No 'Heisman dude'

Saturday night's game against South Carolina will be extra special for one Tennessee Vol, even without the "Heisman dude" on hand.

During his days at Wellford (S.C.) Byrnes High School, defensive lineman Corey Miller was good friends with a talented teammate named Marcus Lattimore. Even then Lattimore's greatness was clearly evident.

As Miller recalls: "We used to joke around about it in high school: 'Oh, man, you might be a Heisman dude.' It was real funny to us until it started getting talked about."

Lattimore's Heisman candidacy began "getting talked about" when he rushed for 1,197 yards as a South Carolina freshman last fall. He was on track for another spectacular season this fall until he suffered a season-ending knee injury two weeks ago against Mississippi State. As a result, the prep teammates won't be facing one another at Neyland Stadium this weekend. Miller finds that a little frustrating.

"I keep up with him," the Vol sophomore said. "Whenever he plays I watch the highlights. He's been doing great. It's a disappointment he's hurt now."

Even with Lattimore sidelined, though, Miller is excited about battling his home-state university.

"It's kind of personal facing a home-state team because you know a lot of the guys," he said. "Other that that, it's just another game to come out and represent."

In addition to knowing "seven or eight" of South Carolina's players from high school, Miller knows several Gamecock coaches from the recruiting process ... one in particular.

"They came after me pretty hard," he recalled. "I was recruited by (defensive line coach) Brad Lawing.
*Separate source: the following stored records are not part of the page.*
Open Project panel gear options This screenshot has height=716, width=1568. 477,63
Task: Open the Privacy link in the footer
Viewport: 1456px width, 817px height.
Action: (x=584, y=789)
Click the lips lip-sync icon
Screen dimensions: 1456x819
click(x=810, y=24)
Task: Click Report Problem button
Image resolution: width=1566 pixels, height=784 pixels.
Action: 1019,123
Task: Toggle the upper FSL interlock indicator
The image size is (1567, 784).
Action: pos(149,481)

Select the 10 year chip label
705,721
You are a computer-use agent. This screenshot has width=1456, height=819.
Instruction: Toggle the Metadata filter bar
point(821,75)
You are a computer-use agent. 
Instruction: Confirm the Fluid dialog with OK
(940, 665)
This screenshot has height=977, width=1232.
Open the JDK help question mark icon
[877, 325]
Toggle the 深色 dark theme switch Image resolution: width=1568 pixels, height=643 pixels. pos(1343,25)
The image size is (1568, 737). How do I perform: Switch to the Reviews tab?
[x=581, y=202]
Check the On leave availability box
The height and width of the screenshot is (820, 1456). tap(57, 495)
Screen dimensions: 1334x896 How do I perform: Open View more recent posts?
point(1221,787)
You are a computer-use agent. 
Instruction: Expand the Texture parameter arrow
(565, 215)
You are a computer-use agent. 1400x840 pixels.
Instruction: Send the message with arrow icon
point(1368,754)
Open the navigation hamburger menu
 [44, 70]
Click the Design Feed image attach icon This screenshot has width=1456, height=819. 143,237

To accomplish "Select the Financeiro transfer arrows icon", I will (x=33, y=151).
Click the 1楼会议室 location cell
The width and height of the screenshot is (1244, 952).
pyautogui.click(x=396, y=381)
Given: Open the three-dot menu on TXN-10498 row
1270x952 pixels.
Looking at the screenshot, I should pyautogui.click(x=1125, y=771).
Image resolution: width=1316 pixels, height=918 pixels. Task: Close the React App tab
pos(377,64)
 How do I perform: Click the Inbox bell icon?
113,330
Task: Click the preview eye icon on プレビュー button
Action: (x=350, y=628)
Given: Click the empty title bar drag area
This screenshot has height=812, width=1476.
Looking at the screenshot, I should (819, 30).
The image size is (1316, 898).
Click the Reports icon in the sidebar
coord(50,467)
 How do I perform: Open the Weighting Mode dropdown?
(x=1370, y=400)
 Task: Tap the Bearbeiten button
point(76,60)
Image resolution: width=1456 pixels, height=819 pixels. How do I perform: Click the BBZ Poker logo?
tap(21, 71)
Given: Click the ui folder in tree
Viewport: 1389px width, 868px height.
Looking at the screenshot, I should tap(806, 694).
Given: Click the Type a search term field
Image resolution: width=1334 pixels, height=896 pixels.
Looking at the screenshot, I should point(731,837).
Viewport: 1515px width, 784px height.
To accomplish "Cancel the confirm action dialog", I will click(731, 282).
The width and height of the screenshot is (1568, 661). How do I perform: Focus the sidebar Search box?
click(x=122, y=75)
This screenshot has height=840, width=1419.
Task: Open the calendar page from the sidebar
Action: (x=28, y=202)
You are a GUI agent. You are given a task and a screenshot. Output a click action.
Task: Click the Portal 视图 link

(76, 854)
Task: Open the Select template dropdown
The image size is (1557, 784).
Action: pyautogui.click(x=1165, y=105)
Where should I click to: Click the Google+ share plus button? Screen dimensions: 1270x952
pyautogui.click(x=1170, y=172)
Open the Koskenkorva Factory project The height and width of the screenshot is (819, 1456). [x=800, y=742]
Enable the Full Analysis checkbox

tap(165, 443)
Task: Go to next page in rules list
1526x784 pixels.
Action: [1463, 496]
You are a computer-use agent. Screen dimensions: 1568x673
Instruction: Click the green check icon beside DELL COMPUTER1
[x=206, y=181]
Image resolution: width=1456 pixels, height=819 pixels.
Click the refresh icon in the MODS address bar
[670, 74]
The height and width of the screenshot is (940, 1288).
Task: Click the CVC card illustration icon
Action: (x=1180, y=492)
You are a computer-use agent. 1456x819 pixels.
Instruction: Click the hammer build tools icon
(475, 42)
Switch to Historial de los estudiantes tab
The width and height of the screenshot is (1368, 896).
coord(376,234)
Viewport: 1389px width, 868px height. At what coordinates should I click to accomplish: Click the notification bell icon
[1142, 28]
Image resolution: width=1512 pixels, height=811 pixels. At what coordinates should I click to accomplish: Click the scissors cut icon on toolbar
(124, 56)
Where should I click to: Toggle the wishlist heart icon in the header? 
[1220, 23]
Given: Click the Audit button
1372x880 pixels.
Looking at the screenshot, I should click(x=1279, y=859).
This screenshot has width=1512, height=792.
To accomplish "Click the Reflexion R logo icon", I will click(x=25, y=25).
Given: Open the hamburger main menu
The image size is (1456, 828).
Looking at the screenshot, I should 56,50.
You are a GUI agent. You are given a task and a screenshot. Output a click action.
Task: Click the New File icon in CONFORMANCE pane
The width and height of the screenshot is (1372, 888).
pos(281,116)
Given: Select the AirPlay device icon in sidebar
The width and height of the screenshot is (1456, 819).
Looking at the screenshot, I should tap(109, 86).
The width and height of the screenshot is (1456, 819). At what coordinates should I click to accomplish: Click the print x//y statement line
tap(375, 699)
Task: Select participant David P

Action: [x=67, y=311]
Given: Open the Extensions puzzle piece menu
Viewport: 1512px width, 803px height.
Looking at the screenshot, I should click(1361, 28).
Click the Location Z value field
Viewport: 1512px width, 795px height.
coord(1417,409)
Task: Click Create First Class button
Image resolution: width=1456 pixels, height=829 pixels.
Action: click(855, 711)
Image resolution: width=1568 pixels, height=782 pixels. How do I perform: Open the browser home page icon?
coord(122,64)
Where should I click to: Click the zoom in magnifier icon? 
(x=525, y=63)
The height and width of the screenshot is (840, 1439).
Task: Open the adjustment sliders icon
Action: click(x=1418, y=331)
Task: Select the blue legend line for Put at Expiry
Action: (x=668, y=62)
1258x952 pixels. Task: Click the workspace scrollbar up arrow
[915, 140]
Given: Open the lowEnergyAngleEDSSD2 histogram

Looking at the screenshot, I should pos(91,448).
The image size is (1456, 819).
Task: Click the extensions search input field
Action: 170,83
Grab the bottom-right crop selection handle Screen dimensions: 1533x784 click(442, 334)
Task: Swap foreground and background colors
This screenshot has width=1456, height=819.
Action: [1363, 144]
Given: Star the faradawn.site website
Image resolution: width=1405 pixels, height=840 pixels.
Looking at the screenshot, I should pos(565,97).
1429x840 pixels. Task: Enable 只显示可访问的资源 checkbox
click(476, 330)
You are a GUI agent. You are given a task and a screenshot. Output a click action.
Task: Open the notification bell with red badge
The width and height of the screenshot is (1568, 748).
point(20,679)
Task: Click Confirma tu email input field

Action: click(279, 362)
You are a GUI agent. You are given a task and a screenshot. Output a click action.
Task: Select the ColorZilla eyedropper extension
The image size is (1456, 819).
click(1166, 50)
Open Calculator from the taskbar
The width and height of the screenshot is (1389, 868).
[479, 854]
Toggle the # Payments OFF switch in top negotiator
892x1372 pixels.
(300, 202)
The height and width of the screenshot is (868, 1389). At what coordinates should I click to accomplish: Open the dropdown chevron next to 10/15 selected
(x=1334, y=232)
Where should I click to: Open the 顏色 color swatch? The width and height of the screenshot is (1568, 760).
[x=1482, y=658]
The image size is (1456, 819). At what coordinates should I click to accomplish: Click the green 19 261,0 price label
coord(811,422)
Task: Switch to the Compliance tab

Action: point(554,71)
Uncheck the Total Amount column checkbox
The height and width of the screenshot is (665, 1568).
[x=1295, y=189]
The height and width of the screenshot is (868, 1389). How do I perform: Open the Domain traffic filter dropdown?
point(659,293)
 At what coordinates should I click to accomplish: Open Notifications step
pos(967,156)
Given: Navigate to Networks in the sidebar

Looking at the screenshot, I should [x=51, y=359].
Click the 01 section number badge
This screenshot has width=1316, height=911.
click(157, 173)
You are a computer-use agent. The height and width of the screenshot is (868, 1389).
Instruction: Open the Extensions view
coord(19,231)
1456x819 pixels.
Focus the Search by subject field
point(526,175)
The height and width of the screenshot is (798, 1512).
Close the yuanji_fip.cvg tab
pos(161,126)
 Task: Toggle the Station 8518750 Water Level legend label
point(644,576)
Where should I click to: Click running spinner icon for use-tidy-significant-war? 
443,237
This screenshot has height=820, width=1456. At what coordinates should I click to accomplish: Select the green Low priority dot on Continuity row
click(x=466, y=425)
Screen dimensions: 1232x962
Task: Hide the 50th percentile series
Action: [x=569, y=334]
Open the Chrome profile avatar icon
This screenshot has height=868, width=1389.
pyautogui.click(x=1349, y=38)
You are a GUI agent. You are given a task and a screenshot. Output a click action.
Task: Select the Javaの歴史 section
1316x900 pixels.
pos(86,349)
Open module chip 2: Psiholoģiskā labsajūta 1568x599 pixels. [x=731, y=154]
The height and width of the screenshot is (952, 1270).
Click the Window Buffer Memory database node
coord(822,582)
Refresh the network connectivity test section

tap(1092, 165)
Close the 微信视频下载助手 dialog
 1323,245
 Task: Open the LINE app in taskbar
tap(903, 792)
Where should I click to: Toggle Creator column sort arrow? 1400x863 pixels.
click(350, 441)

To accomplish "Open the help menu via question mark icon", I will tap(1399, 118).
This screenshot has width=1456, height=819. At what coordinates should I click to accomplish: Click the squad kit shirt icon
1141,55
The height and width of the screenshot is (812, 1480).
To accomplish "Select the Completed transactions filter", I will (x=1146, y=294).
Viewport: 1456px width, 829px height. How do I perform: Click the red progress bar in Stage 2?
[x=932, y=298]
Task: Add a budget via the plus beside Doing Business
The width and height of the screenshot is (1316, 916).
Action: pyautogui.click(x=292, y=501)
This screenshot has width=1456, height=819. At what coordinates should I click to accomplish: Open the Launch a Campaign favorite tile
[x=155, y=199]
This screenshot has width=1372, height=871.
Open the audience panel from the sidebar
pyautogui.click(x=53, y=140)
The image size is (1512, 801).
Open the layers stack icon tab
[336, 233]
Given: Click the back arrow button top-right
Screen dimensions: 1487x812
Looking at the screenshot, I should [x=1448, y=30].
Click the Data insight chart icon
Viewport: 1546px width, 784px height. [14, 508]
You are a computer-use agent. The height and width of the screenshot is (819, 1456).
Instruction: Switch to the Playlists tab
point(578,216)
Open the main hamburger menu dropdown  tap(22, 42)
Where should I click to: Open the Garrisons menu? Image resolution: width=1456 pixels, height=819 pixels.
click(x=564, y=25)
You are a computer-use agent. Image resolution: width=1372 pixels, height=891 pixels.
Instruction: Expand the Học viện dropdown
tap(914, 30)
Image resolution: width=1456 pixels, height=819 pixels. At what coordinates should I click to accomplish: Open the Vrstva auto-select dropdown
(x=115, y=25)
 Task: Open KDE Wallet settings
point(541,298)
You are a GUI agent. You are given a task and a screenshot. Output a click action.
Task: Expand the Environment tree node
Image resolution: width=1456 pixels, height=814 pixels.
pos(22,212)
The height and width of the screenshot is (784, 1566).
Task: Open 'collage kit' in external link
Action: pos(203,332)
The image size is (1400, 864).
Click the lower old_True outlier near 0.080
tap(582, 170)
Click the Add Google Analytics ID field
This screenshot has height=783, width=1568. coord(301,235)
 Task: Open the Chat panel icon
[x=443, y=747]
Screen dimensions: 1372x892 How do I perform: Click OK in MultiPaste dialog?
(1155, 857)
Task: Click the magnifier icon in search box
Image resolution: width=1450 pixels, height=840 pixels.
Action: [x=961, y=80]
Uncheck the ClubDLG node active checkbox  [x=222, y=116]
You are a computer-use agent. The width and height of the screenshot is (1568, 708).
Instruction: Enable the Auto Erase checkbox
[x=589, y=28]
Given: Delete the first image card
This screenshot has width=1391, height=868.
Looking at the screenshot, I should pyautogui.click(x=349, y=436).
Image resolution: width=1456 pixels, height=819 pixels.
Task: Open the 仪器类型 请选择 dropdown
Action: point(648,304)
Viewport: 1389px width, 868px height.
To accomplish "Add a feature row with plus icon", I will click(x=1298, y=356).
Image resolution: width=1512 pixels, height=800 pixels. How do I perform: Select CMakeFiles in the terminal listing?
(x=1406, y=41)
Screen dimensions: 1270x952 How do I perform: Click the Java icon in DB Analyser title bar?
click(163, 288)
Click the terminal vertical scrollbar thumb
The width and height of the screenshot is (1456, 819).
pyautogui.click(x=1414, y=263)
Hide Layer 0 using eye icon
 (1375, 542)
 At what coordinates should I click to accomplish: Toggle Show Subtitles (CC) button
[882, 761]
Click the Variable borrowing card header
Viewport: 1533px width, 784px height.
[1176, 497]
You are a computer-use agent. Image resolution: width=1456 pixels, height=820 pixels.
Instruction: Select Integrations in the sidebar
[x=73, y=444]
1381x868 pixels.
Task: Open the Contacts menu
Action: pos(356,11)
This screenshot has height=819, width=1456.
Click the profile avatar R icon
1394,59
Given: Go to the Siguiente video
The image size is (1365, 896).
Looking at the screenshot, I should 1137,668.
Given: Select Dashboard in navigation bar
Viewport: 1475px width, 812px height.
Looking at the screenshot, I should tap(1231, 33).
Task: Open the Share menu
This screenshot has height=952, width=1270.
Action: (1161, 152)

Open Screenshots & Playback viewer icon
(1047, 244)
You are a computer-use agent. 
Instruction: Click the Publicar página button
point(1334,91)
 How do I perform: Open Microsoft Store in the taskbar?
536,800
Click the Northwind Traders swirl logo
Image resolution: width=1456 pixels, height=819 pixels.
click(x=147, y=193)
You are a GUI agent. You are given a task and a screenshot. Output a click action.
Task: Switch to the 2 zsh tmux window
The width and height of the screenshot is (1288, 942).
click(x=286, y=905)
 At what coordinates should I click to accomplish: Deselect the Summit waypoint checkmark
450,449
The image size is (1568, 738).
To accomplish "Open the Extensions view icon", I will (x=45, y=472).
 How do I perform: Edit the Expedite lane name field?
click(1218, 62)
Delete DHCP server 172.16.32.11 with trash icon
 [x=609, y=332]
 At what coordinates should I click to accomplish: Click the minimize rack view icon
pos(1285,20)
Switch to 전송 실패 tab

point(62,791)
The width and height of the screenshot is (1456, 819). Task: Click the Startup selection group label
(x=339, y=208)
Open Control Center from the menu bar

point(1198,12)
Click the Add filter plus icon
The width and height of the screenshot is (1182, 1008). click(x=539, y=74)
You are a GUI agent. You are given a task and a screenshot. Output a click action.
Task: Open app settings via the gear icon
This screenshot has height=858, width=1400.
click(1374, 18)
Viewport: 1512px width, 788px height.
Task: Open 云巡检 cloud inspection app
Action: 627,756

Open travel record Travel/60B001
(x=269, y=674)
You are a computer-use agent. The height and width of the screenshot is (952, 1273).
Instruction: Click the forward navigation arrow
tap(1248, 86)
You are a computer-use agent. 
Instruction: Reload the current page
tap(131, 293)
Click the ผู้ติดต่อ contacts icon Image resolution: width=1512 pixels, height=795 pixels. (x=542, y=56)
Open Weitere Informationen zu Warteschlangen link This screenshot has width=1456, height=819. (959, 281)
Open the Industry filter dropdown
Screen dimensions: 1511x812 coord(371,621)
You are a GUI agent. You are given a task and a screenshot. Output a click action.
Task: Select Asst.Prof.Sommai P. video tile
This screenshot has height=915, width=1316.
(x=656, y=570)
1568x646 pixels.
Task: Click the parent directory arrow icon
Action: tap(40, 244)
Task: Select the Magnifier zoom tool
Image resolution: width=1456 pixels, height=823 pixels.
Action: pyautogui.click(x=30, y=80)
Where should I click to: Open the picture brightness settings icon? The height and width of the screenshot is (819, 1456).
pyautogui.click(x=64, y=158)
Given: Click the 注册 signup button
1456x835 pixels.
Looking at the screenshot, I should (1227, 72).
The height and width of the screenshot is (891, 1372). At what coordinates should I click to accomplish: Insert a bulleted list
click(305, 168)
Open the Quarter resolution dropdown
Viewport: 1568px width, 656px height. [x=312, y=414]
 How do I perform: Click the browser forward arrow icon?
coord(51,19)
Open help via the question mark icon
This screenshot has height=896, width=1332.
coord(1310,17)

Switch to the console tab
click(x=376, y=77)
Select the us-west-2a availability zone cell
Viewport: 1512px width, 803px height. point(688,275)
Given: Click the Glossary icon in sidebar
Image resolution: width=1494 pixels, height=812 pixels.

But this is where I needed to be. I bleed orange."

Tennessee's defensive line coach has noticed.

"Corey's a great young man, loves Tennessee, loves representing us," Lance Thompson said. "He's got a good attitude, tries to get better every day."

Miller's orange blood showed through when he unselfishly agreed to move from defensive end to defensive tackle last spring. At 6-3 and 265 pounds, he's awfully small to be playing tackle in the rugged SEC.

Tennessee defensive line coach Lance Thompson has been vital to Corey Miller's progress.
(Danny Parker/

"Number one, it is not easy. Number two, it takes a mindset," Thompson said. "Like Malik (Jackson) said a couple of weeks ago: 'You've got to play like you're a 400-pounder, not a 250-pounder.' There's some truth to that. You've got to be tough-minded. Corey's got good strength and he can play with good pad level. He's gotten a lot better with his hands."

Miller believes Thompson's tips have helped make the transition to tackle a lot smoother.

"Coach Thompson preaches all the time pad level, leverage, low man wins," Miller said. "That's what I try to keep my focus on because I am a little undersized on the inside. As long as I can stay lower than the offensive lineman I have a good chance to stay inside on the run."

Because Tennessee lacks defensive line depth, Miller is splitting time at tackle and end these days. His ability to play both positions is a real plus for the Vols.

"Corey's a little bit of a jack of all trades," Thompson said. "He's a smart player, which obviously helps him play any position. Obviously, he's a little undersized to play inside but he is a tough guy and he's strong. He's one of our guys who knows what it means to strain — drop his weight and press blocks, stuff like that."

Although he won't get to butt heads with good friend Lattimore Saturday night, Miller seems eager to challenge the Gamecocks.

"He's a little nicked up but it's an important game for him," Thompson said. "There's no question about it."